Le Conseil d’État a récemment éclairci les contours du droit à indemnisation dont dispose un vendeur en cas de préemption illégale d’un bien par une collectivité locale, dans le cadre du droit de préemption urbain (DPU). Découvrez les implications de cette décision du 13 novembre 2023.
En cas de préemption illégale…
Où le DPU est exercé
Supposons qu’après la signature d’un compromis de vente, une collectivité locale (commune ou EPCI compétent) exerce son DPU. Cette préemption doit répondre à un motif d’intérêt général et être destinée à une action d’aménagement conforme à la loi (C. urb. art. L 210-1 et L 300-1). Le Conseil d’État souligne que la mise en œuvre du DPU doit être justifiée par un intérêt général suffisant, en tenant compte des caractéristiques du bien et du coût prévisible de l’opération (CE 30‑6‑2023 n° 468543 et n° 464324).
Droit à indemnisation
Le Conseil d’État confirme que si la préemption n’aboutit pas et que la décision est entachée d’illégalité, le propriétaire du bien peut obtenir réparation du préjudice direct et certain causé par cette illégalité (CE 6‑7‑2023 n° 464999).
Une décision à apprécier…
Où la collectivité « tergiverse »
Dans une affaire récente, après un compromis de vente à 200 000 €, un EPCI décide d’exercer son DPU pour 140 000 €. Malgré un accord à 160 000 € avec le vendeur, la collectivité renonce à la préemption. Le propriétaire vend finalement à l’acquéreur initial pour 160 000 €, puis réclame 40 000 € à l’EPCI en réparation du préjudice dû à l’illégalité de la décision de préemption.
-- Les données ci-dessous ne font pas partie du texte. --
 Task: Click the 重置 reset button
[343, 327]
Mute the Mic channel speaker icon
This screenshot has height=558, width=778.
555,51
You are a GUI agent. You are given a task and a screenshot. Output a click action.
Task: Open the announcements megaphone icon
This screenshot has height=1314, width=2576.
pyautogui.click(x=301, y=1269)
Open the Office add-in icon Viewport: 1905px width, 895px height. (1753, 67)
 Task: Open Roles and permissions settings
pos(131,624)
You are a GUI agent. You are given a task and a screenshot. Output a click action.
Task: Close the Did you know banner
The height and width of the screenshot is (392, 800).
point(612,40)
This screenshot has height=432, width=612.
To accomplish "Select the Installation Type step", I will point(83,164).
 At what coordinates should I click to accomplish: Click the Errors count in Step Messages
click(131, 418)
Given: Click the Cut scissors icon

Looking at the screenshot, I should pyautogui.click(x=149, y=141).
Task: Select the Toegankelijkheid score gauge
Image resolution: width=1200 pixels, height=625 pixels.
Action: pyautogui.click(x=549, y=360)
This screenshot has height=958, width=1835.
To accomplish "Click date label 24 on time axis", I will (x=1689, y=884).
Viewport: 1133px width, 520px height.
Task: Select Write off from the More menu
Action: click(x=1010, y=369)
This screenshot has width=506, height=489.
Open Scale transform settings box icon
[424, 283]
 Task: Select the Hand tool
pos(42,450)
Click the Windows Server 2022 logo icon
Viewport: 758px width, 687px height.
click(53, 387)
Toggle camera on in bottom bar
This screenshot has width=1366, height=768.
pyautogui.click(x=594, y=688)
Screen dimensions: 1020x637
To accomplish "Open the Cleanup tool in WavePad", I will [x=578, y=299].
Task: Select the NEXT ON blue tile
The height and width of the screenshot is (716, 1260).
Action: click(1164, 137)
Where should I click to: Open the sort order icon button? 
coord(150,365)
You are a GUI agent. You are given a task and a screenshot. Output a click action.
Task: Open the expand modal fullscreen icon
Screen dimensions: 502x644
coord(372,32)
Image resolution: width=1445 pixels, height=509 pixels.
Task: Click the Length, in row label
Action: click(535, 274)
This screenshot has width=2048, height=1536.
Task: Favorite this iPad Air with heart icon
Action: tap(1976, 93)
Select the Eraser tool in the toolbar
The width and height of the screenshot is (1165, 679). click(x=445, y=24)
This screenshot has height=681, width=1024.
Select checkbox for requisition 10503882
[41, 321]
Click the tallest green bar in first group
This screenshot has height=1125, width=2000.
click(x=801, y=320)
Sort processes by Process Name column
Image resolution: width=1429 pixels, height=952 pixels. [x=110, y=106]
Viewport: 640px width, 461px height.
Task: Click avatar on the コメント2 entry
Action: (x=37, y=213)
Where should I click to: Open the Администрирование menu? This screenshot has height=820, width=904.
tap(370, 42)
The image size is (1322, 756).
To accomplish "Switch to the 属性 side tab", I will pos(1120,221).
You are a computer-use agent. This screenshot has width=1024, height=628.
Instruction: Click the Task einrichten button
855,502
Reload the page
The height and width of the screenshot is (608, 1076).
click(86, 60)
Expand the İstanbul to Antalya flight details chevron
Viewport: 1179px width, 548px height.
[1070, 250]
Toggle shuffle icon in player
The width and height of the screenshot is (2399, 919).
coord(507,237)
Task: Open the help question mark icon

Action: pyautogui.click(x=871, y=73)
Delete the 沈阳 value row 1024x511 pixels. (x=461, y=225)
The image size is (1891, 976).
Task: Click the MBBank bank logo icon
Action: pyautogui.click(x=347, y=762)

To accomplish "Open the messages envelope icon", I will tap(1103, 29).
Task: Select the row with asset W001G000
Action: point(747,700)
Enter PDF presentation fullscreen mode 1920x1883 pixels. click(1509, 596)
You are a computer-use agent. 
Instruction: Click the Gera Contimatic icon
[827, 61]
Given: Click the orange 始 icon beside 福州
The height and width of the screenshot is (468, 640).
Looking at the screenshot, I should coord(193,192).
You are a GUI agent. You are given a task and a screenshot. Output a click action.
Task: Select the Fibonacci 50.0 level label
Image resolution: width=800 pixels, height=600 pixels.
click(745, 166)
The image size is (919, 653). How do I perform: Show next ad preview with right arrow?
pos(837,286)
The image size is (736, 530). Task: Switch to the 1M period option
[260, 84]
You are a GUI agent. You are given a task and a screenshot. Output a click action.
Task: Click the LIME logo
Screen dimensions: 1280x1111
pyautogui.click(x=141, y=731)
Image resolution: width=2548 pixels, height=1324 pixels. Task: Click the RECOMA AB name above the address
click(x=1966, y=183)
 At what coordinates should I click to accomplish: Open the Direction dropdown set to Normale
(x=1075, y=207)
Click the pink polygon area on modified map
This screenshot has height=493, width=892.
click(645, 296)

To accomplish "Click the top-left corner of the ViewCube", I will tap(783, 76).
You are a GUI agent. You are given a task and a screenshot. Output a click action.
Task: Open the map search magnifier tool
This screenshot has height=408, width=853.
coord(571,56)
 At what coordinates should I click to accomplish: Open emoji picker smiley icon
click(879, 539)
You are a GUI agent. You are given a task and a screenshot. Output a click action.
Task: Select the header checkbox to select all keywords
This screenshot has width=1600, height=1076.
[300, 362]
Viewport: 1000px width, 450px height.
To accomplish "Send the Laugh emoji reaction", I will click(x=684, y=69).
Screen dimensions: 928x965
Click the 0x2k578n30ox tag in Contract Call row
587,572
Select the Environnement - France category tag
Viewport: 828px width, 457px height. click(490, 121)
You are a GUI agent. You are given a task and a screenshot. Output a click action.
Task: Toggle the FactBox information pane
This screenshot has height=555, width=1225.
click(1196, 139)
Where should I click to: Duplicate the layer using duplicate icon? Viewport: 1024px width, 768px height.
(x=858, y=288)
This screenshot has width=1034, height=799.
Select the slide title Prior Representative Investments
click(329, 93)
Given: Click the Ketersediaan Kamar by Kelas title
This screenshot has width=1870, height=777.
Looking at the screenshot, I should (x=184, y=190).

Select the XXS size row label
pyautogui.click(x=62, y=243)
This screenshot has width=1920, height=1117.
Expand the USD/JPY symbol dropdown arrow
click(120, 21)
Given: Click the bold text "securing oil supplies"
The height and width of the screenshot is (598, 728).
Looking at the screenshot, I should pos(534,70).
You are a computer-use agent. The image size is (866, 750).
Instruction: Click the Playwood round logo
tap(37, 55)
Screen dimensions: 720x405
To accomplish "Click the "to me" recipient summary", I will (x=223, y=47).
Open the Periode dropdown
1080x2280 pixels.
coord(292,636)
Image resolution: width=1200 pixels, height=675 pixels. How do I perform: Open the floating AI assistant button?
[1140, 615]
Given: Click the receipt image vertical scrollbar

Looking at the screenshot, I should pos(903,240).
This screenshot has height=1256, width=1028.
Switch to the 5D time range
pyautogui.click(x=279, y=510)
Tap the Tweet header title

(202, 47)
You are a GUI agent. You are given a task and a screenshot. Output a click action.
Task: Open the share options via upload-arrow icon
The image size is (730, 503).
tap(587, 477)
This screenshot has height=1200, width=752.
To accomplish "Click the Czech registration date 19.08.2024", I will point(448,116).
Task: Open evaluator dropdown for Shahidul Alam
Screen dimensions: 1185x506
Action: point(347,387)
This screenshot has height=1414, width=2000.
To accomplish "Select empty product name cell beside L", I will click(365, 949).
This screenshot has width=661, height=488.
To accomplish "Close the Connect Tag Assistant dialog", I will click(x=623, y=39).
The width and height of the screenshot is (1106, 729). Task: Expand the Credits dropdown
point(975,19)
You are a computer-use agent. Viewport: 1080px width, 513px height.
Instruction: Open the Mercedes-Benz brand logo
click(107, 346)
Où le bien est vendu à moindre prix
Le Conseil d’État confirme qu’un vendeur peut se prévaloir d’un préjudice égal à la différence entre le prix du compromis initial et la valeur vénale du bien à la date de la décision de renonciation. Le prix de vente effectif peut être considéré comme exprimant cette valeur vénale, sous réserve qu’il ne s’écarte pas anormalement de celle-ci (CE 6‑7‑2023 n° 464999, CAA Paris 14‑4‑2022 n° 21PA03489).
Ce qu’il faut aussi savoir
Côté vendeur
Pour son indemnisation, un vendeur peut se prévaloir d’un autre préjudice résultant de l’impossibilité de disposer du prix fixé au compromis entre la date prévue et celle effective de la vente, sous réserve d’un délai raisonnable après la renonciation de la collectivité (CE 15.06.2006 n° 266495 et 10‑3‑2010 n° 323543).
Côté acquéreur
En cas de préemption illégale, un acquéreur évincé a le droit d’obtenir réparation des préjudices résultant directement de cette décision (CAA Versailles 3‑10‑2023 n° 21VE00824).